US life expectancy for people with cancer hit another all-time high, rising over 50 million life-years (LYS) after diagnosis, according to statistics collected through the Value of Medical Innovation initiative, led by the Center for Medicine in the Public Interest (CMPI).

The estimate of approximately 50 million LYS is based on the number of additional years of life that each person diagnosed with cancer since 1990 has experienced as a result of advances in science and broader access to novel cancer therapies. CMPI cautions, however, that those gains could be at risk if the policy environment and healthcare system at large do not accelerate access to the innovations responsible for longer lives and declines in cancer-related death rates.

“The efficacy of cancer treatments is often measured in terms of a cure. However, medical innovation has been able to add years to the lives of cancer patients. Sometimes a few years, sometimes decades,” Robert Goldberg, PhD,

cofounder, CMPI, told Formulary. “But each of those years is crucial to the patients involved. Since 1990 we’ve added more than 50-million life years to patients with cancer. We have a long way to go, but it does show we are making progress, and the money spent on treating patients is paying off.”

Drugs have become 75% of the increase in life years saved since 1990, according to Goldberg. “They are far more cost-effective than treatments that require hospitalizations, and the new trend toward oral cancer drugs that don’t require infusion centers is even more cost effective.

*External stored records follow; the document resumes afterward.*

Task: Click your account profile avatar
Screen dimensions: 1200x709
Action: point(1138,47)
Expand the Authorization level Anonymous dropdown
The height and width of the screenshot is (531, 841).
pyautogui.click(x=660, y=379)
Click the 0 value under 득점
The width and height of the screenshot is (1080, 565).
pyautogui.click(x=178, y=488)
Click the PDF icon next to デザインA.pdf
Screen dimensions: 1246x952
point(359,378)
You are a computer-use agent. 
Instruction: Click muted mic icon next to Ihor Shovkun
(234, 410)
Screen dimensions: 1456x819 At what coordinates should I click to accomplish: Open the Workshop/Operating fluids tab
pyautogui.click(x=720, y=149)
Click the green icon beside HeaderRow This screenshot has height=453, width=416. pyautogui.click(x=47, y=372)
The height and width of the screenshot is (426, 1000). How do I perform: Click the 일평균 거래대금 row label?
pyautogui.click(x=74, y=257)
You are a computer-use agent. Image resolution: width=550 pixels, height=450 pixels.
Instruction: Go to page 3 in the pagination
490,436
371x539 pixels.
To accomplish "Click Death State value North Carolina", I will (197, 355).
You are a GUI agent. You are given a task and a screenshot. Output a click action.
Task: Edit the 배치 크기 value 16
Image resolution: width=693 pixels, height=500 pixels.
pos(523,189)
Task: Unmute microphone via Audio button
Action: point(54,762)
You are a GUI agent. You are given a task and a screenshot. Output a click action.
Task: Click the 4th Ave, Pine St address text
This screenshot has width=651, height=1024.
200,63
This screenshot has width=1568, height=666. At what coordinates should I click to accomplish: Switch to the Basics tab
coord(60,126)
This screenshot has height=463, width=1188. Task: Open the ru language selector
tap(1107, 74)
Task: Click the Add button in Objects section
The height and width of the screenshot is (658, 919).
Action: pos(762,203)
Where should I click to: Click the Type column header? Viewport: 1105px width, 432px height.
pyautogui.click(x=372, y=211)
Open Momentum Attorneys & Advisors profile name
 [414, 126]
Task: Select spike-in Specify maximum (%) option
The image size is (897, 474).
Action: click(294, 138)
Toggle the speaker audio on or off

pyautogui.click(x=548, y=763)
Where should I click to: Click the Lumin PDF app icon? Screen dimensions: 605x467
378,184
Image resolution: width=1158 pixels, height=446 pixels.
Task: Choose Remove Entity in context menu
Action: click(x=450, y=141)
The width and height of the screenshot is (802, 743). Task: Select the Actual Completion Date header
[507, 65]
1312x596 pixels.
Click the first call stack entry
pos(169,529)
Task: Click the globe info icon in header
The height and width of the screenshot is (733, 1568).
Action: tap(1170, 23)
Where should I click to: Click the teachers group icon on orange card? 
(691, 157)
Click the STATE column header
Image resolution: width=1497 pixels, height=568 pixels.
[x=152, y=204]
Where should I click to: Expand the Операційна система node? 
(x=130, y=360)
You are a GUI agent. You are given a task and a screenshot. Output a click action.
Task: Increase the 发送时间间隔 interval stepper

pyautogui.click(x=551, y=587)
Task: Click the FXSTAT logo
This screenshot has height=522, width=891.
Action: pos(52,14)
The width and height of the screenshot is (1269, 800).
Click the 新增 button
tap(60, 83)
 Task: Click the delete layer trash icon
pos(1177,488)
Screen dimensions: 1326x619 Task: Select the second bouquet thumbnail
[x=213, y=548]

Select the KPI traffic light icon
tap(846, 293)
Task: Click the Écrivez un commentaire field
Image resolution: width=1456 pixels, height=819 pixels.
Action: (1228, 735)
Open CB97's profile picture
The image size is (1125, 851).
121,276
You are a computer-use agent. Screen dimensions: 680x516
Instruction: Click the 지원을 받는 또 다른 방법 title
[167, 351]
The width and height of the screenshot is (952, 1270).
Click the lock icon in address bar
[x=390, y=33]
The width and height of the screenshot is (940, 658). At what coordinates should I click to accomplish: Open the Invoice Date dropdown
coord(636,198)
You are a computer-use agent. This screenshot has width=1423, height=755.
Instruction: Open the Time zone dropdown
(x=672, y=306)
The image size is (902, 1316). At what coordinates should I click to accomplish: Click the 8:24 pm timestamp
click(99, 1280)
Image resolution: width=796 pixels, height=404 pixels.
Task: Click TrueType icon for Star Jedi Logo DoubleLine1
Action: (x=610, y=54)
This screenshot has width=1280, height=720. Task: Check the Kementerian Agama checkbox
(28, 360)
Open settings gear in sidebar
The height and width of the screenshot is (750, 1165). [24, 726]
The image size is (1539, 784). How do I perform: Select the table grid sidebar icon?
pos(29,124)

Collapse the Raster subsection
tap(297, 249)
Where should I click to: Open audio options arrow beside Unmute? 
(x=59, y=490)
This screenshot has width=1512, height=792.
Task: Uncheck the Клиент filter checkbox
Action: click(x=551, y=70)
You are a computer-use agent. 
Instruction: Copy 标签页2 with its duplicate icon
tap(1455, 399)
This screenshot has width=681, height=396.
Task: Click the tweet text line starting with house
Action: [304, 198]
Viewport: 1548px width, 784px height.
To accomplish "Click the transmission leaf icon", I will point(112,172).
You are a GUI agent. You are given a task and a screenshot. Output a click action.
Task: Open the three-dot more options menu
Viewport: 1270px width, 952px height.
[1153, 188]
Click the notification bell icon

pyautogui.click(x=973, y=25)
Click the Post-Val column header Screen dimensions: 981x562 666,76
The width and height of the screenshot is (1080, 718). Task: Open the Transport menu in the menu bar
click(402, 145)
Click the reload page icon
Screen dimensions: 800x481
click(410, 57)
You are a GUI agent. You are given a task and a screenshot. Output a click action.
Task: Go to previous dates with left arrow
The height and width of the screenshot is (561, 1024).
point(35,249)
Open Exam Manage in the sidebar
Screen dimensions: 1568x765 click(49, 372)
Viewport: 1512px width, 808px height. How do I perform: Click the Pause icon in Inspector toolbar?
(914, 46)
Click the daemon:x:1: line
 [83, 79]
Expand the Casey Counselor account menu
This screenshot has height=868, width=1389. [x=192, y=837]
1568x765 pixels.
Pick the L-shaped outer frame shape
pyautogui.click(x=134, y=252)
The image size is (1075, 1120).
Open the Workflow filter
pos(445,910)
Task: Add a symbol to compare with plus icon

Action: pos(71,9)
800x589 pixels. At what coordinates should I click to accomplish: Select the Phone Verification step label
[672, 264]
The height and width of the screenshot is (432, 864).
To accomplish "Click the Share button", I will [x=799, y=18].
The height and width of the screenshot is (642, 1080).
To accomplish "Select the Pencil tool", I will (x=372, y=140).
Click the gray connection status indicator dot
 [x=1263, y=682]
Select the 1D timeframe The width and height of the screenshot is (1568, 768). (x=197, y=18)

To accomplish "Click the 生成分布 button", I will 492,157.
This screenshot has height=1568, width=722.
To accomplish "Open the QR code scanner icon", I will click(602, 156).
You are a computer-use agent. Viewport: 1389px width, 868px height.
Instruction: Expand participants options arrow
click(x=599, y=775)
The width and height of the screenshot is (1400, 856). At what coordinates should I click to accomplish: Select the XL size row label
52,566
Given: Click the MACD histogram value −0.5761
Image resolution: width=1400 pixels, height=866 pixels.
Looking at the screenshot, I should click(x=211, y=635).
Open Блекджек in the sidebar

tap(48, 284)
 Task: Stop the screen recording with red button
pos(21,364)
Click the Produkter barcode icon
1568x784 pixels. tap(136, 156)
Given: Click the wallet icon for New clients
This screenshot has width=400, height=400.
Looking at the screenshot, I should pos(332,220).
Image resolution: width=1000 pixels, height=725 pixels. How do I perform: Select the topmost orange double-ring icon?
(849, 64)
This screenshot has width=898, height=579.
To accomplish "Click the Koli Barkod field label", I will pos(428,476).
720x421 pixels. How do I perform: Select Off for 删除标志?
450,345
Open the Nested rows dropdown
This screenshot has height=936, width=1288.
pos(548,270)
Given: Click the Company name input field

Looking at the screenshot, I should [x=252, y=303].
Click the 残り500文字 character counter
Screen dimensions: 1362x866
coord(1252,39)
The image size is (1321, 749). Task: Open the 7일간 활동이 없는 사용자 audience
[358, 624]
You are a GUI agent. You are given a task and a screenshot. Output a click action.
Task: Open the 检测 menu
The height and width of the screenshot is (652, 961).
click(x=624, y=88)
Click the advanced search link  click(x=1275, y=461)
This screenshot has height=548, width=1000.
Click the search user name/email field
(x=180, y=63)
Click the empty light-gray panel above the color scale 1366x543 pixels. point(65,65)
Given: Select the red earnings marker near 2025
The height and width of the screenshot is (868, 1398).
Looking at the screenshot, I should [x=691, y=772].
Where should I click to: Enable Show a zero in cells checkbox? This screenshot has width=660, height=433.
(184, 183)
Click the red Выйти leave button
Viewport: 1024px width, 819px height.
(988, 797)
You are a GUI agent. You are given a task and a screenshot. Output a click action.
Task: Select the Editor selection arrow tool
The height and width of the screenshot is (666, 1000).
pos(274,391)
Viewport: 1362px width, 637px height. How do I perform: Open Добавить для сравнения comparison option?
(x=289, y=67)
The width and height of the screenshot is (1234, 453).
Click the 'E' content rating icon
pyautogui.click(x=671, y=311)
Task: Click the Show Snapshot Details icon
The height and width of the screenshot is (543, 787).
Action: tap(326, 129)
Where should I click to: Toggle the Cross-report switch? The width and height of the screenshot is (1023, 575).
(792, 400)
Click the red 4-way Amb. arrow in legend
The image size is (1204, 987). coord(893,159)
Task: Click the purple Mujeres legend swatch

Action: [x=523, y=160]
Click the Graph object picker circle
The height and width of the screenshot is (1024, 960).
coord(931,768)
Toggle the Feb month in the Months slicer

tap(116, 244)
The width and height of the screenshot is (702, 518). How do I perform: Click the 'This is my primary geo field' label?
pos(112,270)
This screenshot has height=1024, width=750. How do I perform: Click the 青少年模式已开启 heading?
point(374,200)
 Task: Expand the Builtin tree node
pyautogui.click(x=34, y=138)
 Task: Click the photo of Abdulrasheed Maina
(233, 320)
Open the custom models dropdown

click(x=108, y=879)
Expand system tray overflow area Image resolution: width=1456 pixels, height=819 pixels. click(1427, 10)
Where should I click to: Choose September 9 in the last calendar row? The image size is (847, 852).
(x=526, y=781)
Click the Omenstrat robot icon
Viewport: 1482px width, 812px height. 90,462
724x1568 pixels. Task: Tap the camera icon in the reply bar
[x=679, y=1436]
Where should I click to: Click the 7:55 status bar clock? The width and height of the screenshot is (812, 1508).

In 1990, there were about 6 million cancer survivors in the United States. Today, there are about 14 million. Back then, about 57% of cancer patients could expect to live 5 years or more. Today, that number is nearly 70%. And the value that innovative therapies bring by way of longer life, productivity, consumer consumption of goods, increasing healthcare system efficiencies and societal prosperity is more than $4.8 trillion.

Research suggests that even greater gains in life-years-along with a decline in the cost of treating cancer-are possible through personalized medicine, which reduces the cost and time of treatment compared with the old one-size-fits-all model. “Formulary decision-makers are at the focus of supporting clinicians and helping find the right innovative therapy for the right person right off the bat. Don't force patients into failing first on older treatments that are not targeted to specific tumors or genetic mutations,” Goldberg said.

“Don't forget cancer-related therapies account for less than 1% of US healthcare spending. Efforts to impose price controls on new medicines or using less-expensive but less-effective medicines, instead of focusing on policy that makes the best medicines affordable to cancer patients through cost sharing reforms and oral parity for equitable insurance reimbursement, will not save money,” he continued. “Just the opposite. That approach will drive up the total cost of cancer care and cost lives, and ignore the 50-million life years saved by moving forward with innovation.”